I'm going to answer this in two parts. First I'll try to demystify the argument above, and then I'll say a bit about what an algorithm actually is or isn't.
The issue you raise is a common one - that the way we "defeat" $A$ feels circular, or at the very least slippery:
The part that trips me up is that in order to evaluate $A(B, int(B))$ in a programmatic manner would basically require invoking A once again, resulting in an infinite loop.
The "loopiness" of $A(B,int(B))$ - namely that there isn't really any "coherent interpretation" of what that computation should be doing - is exactly what we're shooting for: the weirdness of $A(B,int(B))$ is a sign that our original $A$ is dubious.
I think the reason that this feels slippery is that our intuition frequently assigns fault incorrectly. The shape of the argument is basically: "given $A$, we build $B$, and then weird stuff happens." This can make it feel like the weirdness is $B$'s fault, that is, that $B$ is the source of the "loopiness." However, this isn't right.

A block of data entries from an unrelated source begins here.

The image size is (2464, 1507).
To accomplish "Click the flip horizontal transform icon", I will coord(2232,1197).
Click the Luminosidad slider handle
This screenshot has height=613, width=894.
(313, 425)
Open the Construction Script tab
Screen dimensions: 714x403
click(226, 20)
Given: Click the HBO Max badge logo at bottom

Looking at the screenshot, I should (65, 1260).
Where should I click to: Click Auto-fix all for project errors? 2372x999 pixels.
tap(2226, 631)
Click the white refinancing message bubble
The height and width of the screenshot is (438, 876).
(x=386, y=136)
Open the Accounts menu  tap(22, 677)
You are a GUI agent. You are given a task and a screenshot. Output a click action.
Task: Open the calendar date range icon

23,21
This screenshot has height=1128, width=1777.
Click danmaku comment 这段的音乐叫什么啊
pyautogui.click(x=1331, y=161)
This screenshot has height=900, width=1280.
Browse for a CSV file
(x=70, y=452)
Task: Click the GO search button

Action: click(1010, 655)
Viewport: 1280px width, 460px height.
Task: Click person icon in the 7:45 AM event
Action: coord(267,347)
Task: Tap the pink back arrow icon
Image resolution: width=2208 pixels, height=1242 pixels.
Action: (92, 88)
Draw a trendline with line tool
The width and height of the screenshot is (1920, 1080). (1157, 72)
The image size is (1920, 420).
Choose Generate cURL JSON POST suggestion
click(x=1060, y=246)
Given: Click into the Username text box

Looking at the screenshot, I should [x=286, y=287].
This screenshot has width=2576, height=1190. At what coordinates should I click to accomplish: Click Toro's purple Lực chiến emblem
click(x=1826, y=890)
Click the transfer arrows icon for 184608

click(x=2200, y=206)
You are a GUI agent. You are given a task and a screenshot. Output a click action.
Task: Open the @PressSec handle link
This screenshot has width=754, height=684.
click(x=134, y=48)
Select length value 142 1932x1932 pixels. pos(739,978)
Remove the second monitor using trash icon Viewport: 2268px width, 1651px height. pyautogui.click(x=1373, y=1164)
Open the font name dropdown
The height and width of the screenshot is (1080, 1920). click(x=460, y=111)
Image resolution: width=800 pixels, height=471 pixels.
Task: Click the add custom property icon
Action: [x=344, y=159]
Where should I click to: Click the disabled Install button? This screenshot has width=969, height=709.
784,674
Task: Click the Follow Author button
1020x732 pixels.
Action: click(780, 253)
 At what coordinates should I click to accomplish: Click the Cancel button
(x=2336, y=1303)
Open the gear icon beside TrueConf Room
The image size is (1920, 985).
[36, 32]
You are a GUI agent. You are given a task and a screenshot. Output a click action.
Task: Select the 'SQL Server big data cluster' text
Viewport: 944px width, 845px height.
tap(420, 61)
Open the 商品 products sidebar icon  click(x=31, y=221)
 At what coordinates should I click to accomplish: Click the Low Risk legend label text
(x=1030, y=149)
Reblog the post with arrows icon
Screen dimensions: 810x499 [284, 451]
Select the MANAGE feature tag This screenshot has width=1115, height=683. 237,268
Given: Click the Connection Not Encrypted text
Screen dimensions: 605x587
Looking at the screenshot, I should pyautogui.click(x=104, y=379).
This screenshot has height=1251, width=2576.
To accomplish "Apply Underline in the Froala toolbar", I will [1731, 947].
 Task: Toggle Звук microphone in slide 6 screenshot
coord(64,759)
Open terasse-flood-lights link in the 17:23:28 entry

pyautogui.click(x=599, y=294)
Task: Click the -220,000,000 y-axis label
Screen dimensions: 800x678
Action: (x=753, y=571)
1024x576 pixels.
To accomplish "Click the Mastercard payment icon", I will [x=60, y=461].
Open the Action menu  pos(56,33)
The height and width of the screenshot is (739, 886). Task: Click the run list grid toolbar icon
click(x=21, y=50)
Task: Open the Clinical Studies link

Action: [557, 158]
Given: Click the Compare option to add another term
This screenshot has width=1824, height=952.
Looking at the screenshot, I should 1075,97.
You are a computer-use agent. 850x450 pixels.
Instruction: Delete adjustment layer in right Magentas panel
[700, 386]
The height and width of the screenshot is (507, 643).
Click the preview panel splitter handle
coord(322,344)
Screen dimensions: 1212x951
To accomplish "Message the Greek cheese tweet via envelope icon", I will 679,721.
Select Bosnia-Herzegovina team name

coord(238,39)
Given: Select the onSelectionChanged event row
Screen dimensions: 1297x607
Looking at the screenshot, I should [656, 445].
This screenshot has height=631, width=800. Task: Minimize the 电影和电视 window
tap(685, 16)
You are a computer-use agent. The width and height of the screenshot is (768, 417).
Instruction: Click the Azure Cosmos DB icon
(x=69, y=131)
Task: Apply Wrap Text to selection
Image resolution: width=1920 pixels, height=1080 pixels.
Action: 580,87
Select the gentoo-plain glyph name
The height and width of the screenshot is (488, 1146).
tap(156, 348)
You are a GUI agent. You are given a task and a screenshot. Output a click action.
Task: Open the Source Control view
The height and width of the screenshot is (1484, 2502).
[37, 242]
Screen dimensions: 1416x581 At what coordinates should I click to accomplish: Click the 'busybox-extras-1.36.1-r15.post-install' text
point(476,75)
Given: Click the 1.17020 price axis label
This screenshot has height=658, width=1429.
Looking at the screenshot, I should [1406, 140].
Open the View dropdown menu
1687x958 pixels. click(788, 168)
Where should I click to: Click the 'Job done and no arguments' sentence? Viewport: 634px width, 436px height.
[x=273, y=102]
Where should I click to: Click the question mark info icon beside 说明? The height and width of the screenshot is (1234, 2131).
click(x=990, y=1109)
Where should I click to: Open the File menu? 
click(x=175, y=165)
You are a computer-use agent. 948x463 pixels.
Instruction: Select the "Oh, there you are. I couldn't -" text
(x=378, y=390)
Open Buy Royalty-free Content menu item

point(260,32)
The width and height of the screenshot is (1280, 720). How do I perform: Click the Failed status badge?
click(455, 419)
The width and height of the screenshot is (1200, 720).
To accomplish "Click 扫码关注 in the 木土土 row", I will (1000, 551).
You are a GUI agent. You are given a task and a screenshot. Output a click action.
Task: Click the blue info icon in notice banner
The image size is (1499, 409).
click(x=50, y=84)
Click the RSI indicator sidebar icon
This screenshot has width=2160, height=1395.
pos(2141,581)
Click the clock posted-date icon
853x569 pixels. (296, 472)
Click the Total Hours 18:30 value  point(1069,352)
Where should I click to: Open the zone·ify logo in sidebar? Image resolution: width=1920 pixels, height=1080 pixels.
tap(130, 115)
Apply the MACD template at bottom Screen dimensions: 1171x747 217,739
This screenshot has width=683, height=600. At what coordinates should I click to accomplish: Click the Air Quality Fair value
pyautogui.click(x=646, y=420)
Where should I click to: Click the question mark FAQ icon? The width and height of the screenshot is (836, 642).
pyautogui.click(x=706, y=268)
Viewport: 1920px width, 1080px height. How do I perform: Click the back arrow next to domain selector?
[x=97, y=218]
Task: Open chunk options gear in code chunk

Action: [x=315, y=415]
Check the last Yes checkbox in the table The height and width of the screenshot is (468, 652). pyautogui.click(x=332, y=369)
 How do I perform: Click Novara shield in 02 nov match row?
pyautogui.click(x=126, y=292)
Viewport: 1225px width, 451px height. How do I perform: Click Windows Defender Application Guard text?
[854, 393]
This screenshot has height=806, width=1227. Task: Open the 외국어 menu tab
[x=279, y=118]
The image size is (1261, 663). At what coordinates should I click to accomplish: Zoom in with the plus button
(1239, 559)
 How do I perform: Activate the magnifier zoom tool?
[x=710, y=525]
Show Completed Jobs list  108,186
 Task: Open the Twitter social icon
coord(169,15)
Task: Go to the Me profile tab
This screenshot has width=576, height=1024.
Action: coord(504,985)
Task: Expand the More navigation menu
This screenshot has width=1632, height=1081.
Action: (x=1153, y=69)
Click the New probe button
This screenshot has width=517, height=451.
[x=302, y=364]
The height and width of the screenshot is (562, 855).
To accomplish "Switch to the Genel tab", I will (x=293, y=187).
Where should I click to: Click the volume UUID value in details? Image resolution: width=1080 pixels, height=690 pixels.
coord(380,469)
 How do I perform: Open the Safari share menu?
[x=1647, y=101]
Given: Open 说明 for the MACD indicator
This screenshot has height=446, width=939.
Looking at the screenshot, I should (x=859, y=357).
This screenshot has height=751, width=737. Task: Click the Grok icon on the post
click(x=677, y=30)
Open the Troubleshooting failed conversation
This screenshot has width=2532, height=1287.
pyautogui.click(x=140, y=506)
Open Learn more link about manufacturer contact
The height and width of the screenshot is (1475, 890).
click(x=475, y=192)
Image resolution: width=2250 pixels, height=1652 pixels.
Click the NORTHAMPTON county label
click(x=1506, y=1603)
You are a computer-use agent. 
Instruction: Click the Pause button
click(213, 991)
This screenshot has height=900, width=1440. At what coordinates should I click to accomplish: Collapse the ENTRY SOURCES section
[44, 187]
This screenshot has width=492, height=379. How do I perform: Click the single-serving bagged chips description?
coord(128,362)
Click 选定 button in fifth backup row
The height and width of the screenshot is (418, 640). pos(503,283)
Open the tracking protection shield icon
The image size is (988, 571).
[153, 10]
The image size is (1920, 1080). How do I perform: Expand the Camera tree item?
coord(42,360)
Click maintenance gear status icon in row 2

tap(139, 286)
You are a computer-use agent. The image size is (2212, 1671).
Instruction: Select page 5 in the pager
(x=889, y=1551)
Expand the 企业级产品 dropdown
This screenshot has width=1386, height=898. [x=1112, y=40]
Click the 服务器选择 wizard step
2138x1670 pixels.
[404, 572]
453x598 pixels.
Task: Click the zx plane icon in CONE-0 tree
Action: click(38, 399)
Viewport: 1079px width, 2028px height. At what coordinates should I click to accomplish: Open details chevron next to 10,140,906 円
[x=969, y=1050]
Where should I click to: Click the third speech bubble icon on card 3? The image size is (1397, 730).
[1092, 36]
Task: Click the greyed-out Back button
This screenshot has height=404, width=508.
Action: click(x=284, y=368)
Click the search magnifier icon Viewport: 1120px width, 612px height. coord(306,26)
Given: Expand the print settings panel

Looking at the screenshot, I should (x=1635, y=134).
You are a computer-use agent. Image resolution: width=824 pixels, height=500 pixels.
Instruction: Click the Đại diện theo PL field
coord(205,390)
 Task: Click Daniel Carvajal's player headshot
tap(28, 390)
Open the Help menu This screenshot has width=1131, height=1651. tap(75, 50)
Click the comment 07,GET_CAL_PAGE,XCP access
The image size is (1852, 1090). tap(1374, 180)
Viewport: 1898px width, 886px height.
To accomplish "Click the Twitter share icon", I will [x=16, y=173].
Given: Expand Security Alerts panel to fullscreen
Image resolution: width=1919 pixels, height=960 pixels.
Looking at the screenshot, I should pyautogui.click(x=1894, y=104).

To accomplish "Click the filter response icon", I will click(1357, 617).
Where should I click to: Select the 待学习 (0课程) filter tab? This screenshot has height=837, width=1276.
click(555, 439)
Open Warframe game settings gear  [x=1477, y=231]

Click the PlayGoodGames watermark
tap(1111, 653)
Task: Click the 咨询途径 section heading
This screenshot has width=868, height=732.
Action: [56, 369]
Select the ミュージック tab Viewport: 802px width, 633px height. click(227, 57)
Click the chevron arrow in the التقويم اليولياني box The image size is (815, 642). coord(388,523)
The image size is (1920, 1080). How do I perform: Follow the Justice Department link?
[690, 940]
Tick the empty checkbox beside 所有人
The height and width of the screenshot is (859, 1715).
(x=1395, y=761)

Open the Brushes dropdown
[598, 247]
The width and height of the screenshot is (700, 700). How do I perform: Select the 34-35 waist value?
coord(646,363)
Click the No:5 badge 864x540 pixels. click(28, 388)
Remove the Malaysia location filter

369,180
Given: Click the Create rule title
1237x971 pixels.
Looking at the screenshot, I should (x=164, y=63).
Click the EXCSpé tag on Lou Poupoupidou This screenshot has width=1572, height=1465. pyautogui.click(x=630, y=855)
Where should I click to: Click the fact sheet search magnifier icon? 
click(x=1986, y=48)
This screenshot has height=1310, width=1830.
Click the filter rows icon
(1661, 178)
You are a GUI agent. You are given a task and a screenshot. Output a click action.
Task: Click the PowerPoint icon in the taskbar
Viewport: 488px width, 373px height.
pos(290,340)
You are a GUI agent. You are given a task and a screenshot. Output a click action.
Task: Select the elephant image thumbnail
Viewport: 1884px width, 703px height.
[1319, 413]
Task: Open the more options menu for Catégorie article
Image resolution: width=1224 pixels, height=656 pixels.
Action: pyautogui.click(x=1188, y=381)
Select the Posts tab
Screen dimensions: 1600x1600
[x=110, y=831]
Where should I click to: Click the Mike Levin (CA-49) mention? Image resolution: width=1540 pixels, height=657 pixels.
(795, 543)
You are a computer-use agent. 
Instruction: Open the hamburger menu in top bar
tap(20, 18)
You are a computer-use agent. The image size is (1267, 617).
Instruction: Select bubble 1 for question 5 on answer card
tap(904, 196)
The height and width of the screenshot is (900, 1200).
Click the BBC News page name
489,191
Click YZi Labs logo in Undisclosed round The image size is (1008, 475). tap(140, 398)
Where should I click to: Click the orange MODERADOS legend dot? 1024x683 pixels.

Rather, $A$ itself (were it to exist) has "loopiness," and our construction of $B$ is merely unveiling the weird (and indeed impossible) behavior of $A$.
It may help to rephrase the theorem as follows. Say that a machine $A$ is halting-correct iff for every machine $C$ and number $n$ we have $$A(C,n)=1\implies C(n)\downarrow\quad\mbox{and}\quad A(C,n)=0\implies C(n)\uparrow.$$ Basically, $A$ might not answer, but if $A$ answers then $A$ gets the question "Does $C(n)$ halt?" correct. There are lots of halting-correct programs, such as:
On input $(C,n)$, run $C(n)$ for $17$ stages and output $1$ if the result halts, and don't output anything otherwise.
Just don't do anything on any input whatsoever.
Etc.
However, the argument above shows the following:
There is a "computable function from programs to programs," $\mathfrak{B}$, such that for every halting-correct $A$ we have $A(\mathfrak{B}(A),int(\mathfrak{B}(A)))\uparrow$.
(Compare this with the constructive version of Cantor's theorem: that there is a functional $\mathfrak{F}$ which takes in any map $f:\mathbb{N}\rightarrow\mathbb{R}$ and spits out a real $\mathfrak{F}(f)$ with $\mathfrak{F}(f)\not\in ran(f)$.)
Specifically, given a program $C$ the program $\mathfrak{B}(C)$ does the following: on input $X$, it runs $C(X, int(X))$. If that "subcomputation" never halts, then $\mathfrak{B}(C)(X)$ doesn't halt either. Otherwise, if that "subcomputation" halts and outputs $0$, $\mathfrak{B}(C)(X)$ halts and outputs $1$, and if that subcomputation halts and outputs $1$ then $\mathfrak{B}(C)(X)$ goes into an endless loop. Note that there's nothing hypothetical here: $\mathfrak{B}$ really does make sense, and for every program $C$ the program $\mathfrak{B}(C)$ really does exist and behave as described. And in the particular case that $C$ is halting-correct, $\mathfrak{B}(C)$ happens to have the additional nice property that $C(\mathfrak{B}(C), int(\mathfrak{B}(C)))$ does not halt - which tells us in particular that there is no total halting-correct program, or to put it another way that the halting problem is incomputable.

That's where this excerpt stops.